The code calls for the use of listed firestopping assemblies. It’s easy to get these confused with listed firestop products. A firestopping product is just one of the components in a listed firestopping assembly. The wall or floor assembly being penetration, penetrating item itself, annular space around the penetration, the manner in which the penetrating item is configured through the opening, etc.. are all part of the listed firestop assembly. For an arrangement to be considered a listed firestop assembly, it is required to be installed in the same manner in which it was tested. This information is readily available from the firestopping product manufacturer’s or from approved testing laboratories such as Underwriters Laboratories (UL).

What is the difference between a “F Rating” and “T Rating”?

F-Rating, or Flame Rating, is the period of time in hours the tested assembly remains in place without allowing the passage of fire during exposure or water during the hose stream test following exposure. T-Rating, or Temperature Rating, indicates the time in hours it took for the temperature on the unexposed side of the assembly to reach 325°F above ambient.

In order to obtain a T Rating, an F Rating must be obtained prior. Exposed penetrations through floors and fire resistance rated joints require a T Rating whereas membrane and through wall penetrations are only required to obtain an F rating.

Do membrane penetrations by electrical boxes need to be firestopped?

Membrane penetrations by electrical boxes may not require a firestopping assembly if they (1) have been tested for use in a fire resistance rated assembly and are installed per their listing or (2) they meet all of the following conditions (IBC 2012 714.3.1):

  • The electrical box area does not exceed 16 square inches;
  • The aggregate area of openings through membrane does not exceed 100 square inches in any 100 square feet of wall area;
  • The annular space between the wall membrane and the box does not exceed 1/8”; and
  • If located on opposite sides of the wall, electrical boxes are separated by 24 inches in different stud cavities.
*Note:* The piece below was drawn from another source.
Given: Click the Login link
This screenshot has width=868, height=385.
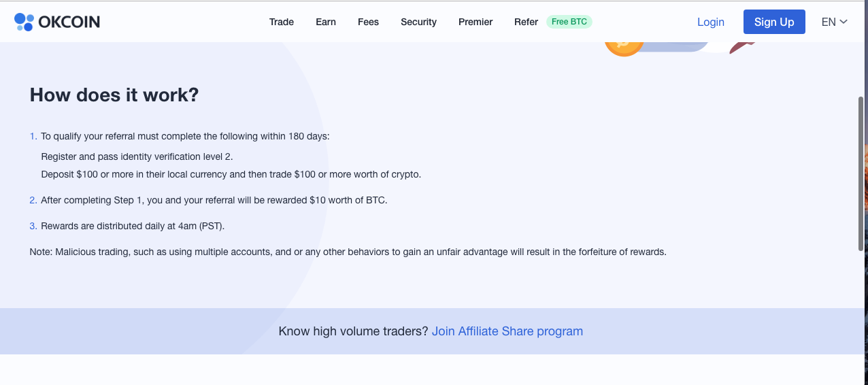Looking at the screenshot, I should [711, 22].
If these conditions are not satisfied, additional insulation, fireblocking, or listed firestop assemblies arranged per Section 714.3.1 need to be added to achieve compliance with the code.

Application of any information provided, for any use, is at the reader’s risk and without liability to Code Red Consultants. Code Red Consultants does not warrant the accuracy of any information contained in this blog as applicable codes and standards change over time. The application, enforcement and interpretation of codes and standards may vary between Authorities Having Jurisdiction and for this reason, registered design professionals should be consulted to determine the appropriate application of codes and standards to a specific scope of work.